Eigentlich unternehmen wir gerne Landausflüge, jedoch herrschten auch während der Hafenzeit in Kirkwall solche Bedingungen, dass wir das Boot nicht längere Zeit unbeaufsichtigt lassen wollten.
Für einen Abstecher in den nächsten Pub hat es aber immerhin gereicht.
Die Orkneys haben wir letzte Woche relativ spontan verlassen. Ein einzelner windarmer Tag reichte uns, damit uns unser Dieselaggregat ans schottische Festland, genauer gesagt in das Städtchen Wick, schieben konnte. Den auch bei den hartgesottensten Seemännern gefürchteten Pentland Firth, die Durchfahrt zwischen Orkneys und Schottland-Festland, umfuhren wir dabei weiträumig.
Der schön gelegene Hafen war für 7 Nächte unser Zuhause. Wir verbrachten die Zeit mit Ausflügen zu den lokalen Sehenswürdigkeiten:
verfallene Schlösser,
steile Klippen, schottische Pubs, der gut sortierte Lidl.
Die zwei in dieser Zeit durchgezogenen eher schwachen Stürme kamen aus einer für uns vorteilhaften Richtung und bewirkten bis auf ein paar Stunden verlorenen Schlafs nichts Nennenswertes.
Wir könnten es hier noch länger aushalten, aber drei Mal dürft ihr raten, warum wir am Dienstag weiterziehen werden: Genau, der nächste Herbststurm zieht heran. Ein ordentlicher Kamerad, der zur Abwechslung aus Ost, also direkt in die Hafeneinfahrt, blasen wird. Und was das in Wick bedeuten kann, wird auf YouTube verdeutlicht, wenn man nach "wick harbour storm" sucht.
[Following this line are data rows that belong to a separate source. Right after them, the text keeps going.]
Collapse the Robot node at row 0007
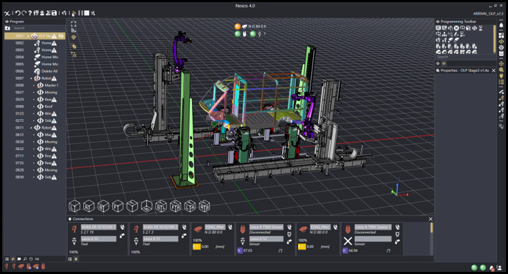Screen dimensions: 508x274 click(31, 78)

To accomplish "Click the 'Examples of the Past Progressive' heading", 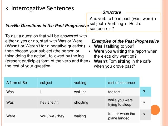I will pyautogui.click(x=125, y=41).
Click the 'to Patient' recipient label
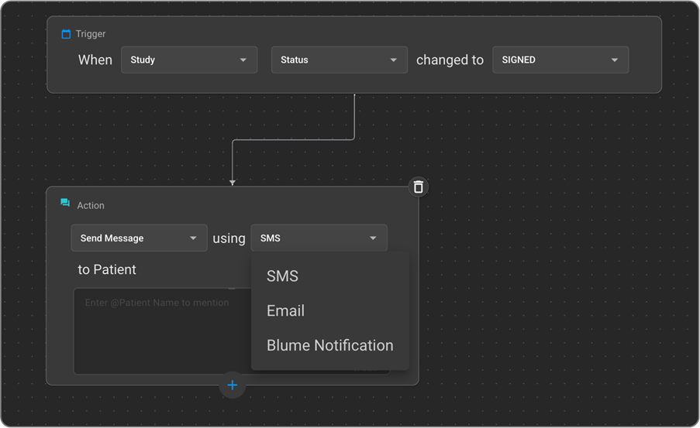This screenshot has height=428, width=700. pos(107,270)
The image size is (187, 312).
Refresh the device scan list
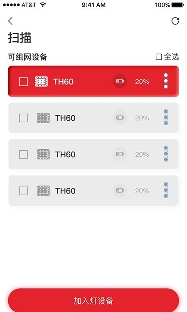(175, 21)
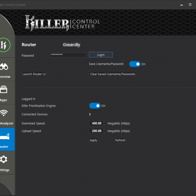
Task: Click the Refresh button
Action: tap(120, 140)
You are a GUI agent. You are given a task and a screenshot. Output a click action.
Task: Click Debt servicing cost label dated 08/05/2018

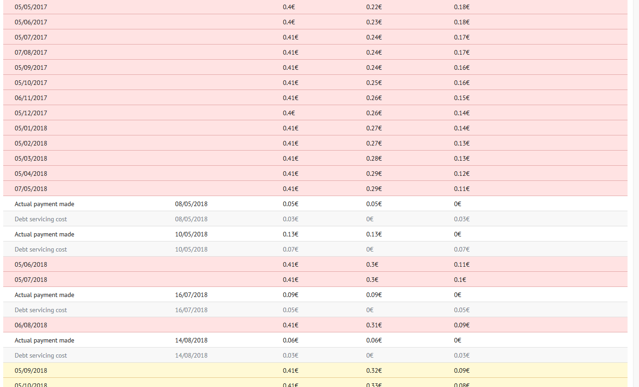[41, 219]
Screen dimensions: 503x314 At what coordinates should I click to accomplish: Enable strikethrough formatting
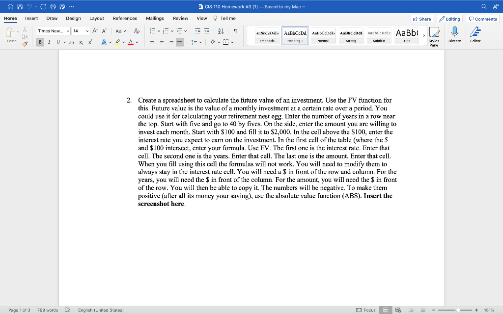pos(72,42)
Wenig überraschend haben wir darauf keine Lust. Inverness sollte deutlich besser geschützt liegen und sich zudem außerhalb des Sturmzentrums befinden. Dorthin soll es morgen gehen. Wie bereits seit Wochen sind die Tage zwischen den Stürmen eher windarm. Wir zählen also wieder auf unseren treuen Dieselmotor für die etwas mehr als 60 Meilen lange Strecke.
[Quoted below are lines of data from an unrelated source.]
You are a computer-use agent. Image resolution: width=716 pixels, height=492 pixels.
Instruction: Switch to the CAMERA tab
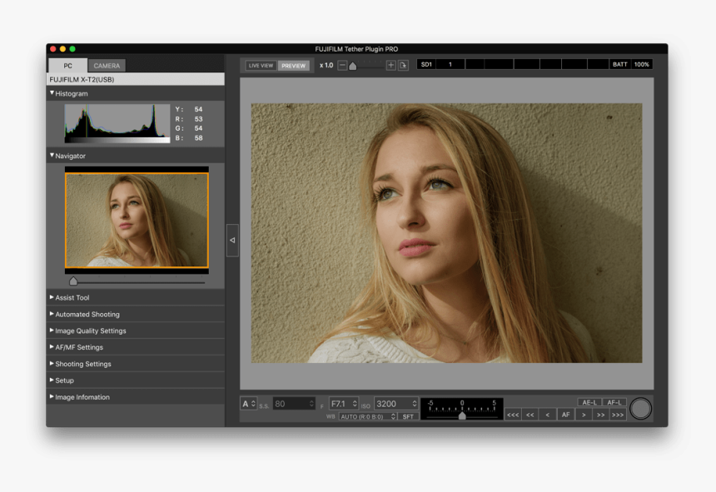(x=107, y=66)
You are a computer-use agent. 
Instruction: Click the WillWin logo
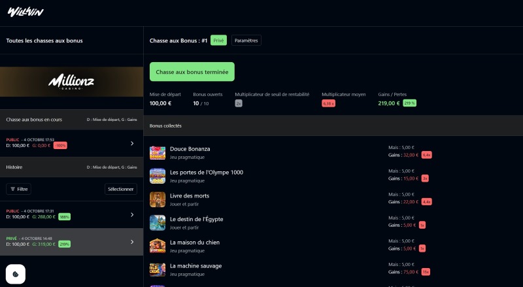(25, 11)
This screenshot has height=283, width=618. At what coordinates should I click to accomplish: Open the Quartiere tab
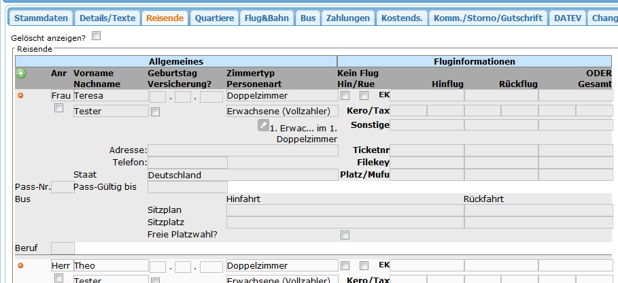(215, 18)
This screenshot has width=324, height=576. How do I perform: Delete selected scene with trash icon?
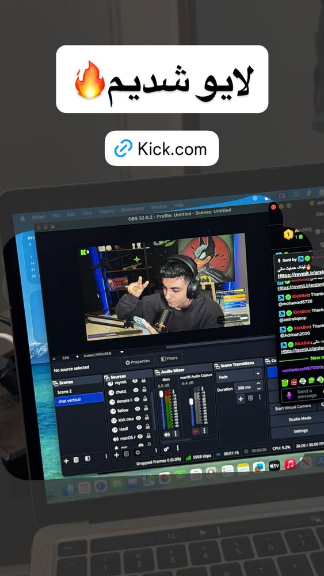(76, 460)
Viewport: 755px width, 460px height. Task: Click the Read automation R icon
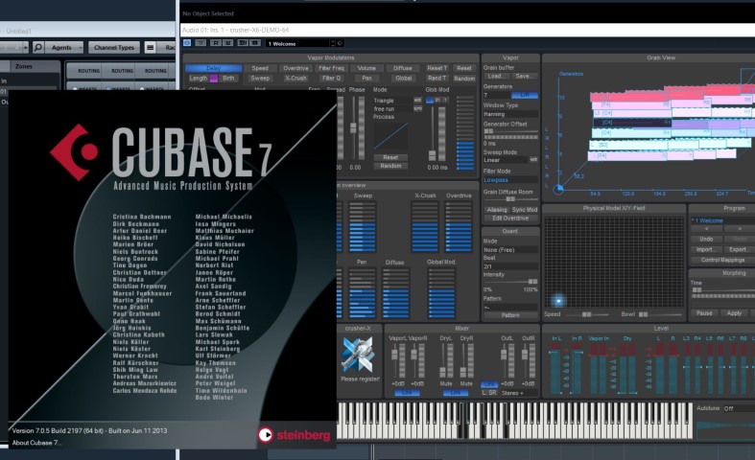click(216, 43)
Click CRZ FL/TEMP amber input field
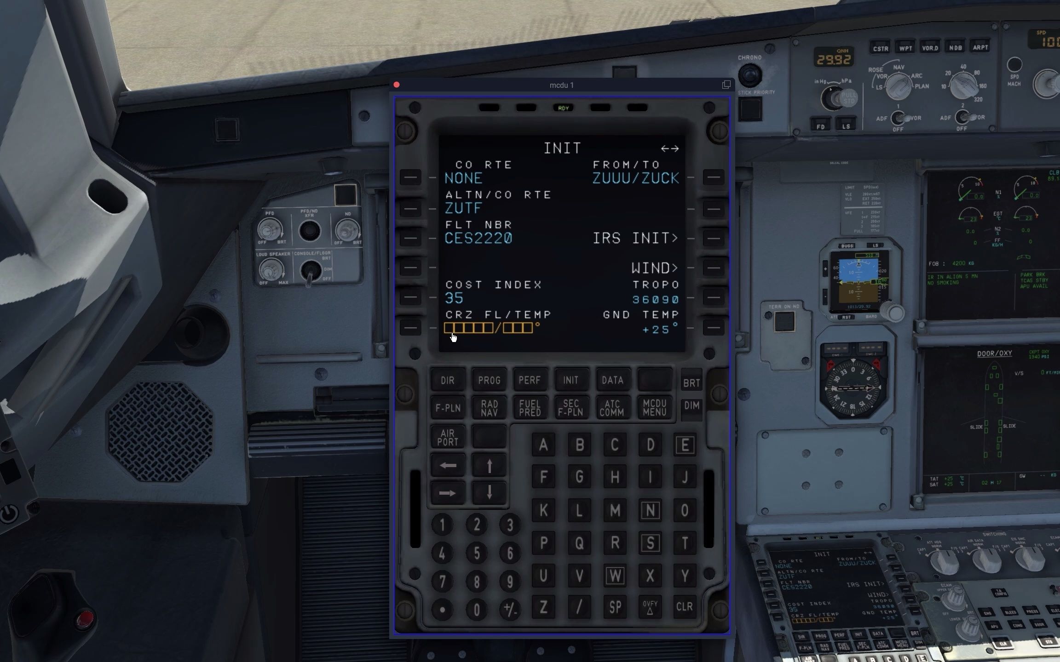The width and height of the screenshot is (1060, 662). 489,328
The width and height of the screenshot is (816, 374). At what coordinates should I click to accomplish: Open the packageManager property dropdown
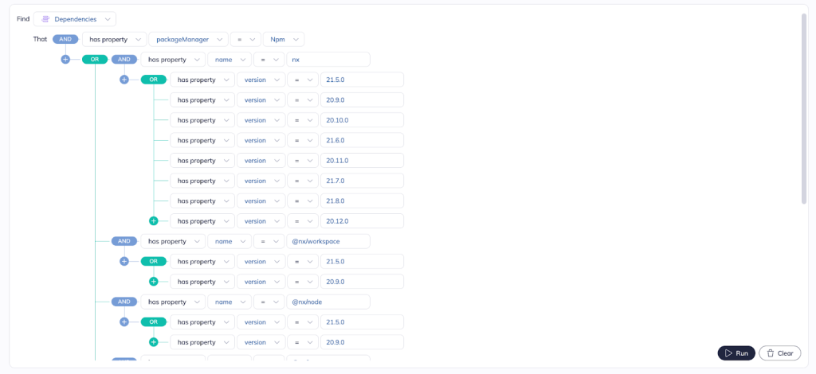[187, 39]

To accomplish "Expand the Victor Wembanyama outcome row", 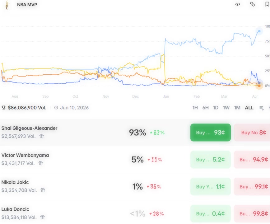I will [93, 159].
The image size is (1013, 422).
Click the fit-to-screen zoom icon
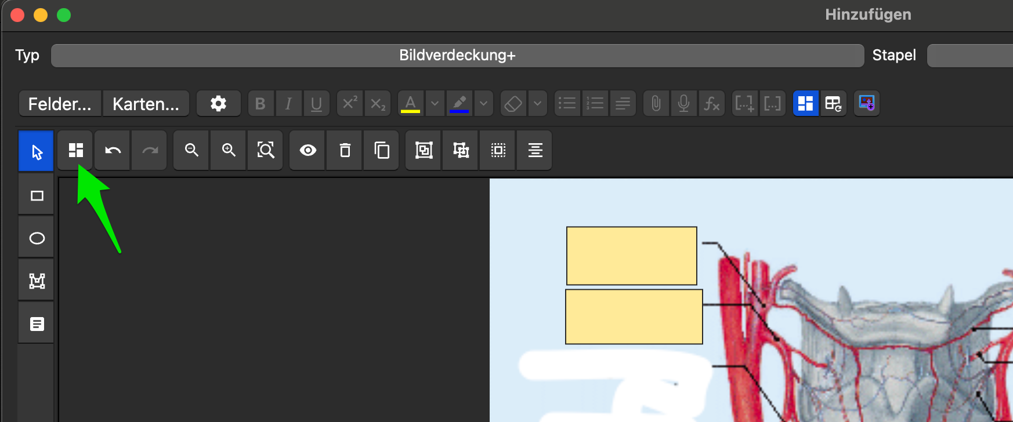point(266,151)
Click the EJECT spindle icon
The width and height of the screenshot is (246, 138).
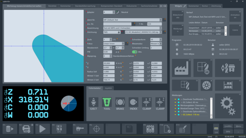[94, 102]
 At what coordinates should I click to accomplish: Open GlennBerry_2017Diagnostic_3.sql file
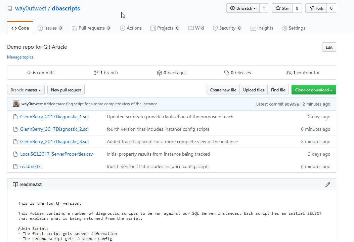click(x=54, y=142)
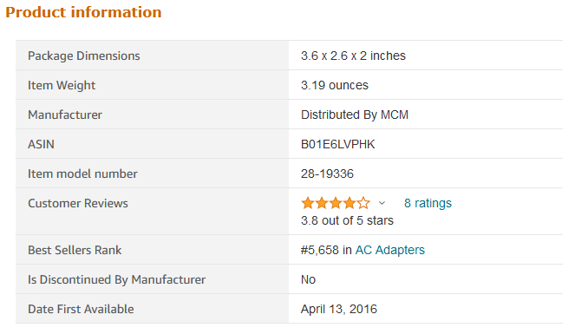Click the April 13, 2016 date value
Screen dimensions: 575x334
coord(339,309)
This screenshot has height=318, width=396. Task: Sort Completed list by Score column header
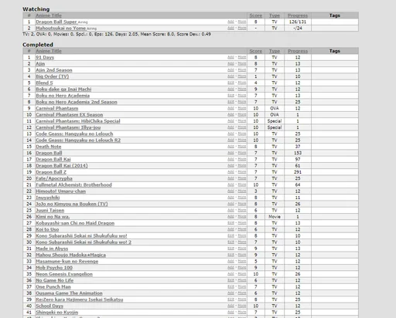255,51

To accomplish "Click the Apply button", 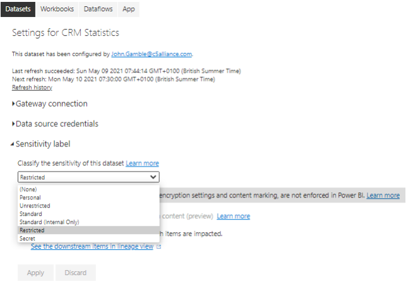I will point(35,273).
Nach den kommenden windreichen Tagen planen wir über den Kaledonischen Kanal auf die Westseite Schottlands überzusetzen. Sozusagen einmal quer durch das Hinterland. 29 Schleusen verteilen sich dabei auf nicht mal 60 Meilen Strecke. Wir freuen uns jedenfalls auf die hoffentlich sturmarme Binnentour.